Eating against the clock

However, an article in The Guardian last week by renowned food critic Jay Rayner, and the 1328 comments underneath, suggest asking for tables back is anything but a reasonable request. The article entitled “I’m Tired Of Restaurants Making Us Eat Against The Clock,” says: “I do remember the acute anxiety I felt the first time I came across a two-hour time limit at Yauatcha a few years back. I sat there worrying whether their failure to take my order for 20 minutes was part of the tick, tick, tick. After that, was I eating fast enough? I assumed it was a bizarre one-off. How wrong I was…..It’s just not very hospitable, which is a crying shame for the hospitality business.”

Reader responses

The 1328 responses from readers underneath showed overwhelming agreement. Here are some of the top rated comments:
“Took the whole family out once on Mothers Day, was informed they’d want the table back after 2 hours. I understood this to be a busy day for them and to be honest 2 hours would be fine for us I thought. However, although a lovely meal, service was slow so that on the 2 hour mark we had just tried to order desserts. We were informed that they needed our table to which I explained politely that if they had brought us the food quicker we would have left already. This was met with dull incomprehension about how time works.”
“Completely agree. I am SICK of feeling rushed. Quite often I will have finished my meal in 60/90 minutes, no rushing and zero resentment. But those few times I want to take my time, enjoy myself, make an occasion of it… well, they always seem to be at the restaurants desperate for me to go.
I had a particularly galling experience on Sunday where I was having a wonderful time, spending liberally and enjoying life. 2 hours later I’m asked to vacate for a previously booked table that hadn’t been flagged to me. Even worse, when we vacated and went to the bar, the table didn’t arrive for another 20 minutes.”
“No, just no! They deserve to be boycotted.
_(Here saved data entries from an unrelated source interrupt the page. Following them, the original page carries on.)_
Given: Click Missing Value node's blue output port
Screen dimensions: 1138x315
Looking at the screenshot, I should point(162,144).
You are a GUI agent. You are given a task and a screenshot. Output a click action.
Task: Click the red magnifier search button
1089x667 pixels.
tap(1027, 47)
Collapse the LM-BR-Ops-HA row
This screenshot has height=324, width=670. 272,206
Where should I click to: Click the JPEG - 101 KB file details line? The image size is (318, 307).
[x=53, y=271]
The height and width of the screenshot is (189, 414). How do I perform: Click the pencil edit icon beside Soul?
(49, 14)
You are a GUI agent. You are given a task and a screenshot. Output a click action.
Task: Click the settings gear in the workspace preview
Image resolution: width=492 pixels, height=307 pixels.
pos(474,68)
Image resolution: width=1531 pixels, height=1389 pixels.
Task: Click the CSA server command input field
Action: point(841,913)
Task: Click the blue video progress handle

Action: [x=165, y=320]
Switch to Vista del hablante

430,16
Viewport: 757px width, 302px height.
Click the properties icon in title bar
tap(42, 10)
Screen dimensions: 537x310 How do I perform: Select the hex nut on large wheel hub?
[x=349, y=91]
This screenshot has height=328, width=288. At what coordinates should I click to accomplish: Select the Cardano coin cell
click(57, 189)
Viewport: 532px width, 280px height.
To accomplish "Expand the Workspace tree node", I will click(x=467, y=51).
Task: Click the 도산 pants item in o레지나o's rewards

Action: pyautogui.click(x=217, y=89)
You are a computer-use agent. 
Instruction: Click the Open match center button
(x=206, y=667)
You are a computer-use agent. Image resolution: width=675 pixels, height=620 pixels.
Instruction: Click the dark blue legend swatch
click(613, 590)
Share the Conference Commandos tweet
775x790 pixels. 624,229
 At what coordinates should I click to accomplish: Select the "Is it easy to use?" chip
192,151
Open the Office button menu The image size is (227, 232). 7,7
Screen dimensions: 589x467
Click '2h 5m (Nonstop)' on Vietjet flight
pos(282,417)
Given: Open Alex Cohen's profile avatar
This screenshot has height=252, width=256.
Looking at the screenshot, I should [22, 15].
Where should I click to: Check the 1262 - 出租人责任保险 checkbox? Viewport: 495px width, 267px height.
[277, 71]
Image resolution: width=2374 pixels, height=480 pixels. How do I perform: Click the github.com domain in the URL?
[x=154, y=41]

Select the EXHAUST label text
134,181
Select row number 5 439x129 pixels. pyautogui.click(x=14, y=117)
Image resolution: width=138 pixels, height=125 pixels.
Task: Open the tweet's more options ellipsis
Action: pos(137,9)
I’d never frequent such places. Considering that we spend usually £90-120/person, in some restaurants more, I don’t see why I should leave my money where I am going to be rushed and thus made to feel uncomfortable.”

Is it fair to ask for tables back?

As a restaurateur, what is your opinion on this topic? Is it fair to ask customers to give their tables back after time period? Do you do this in your own restaurant?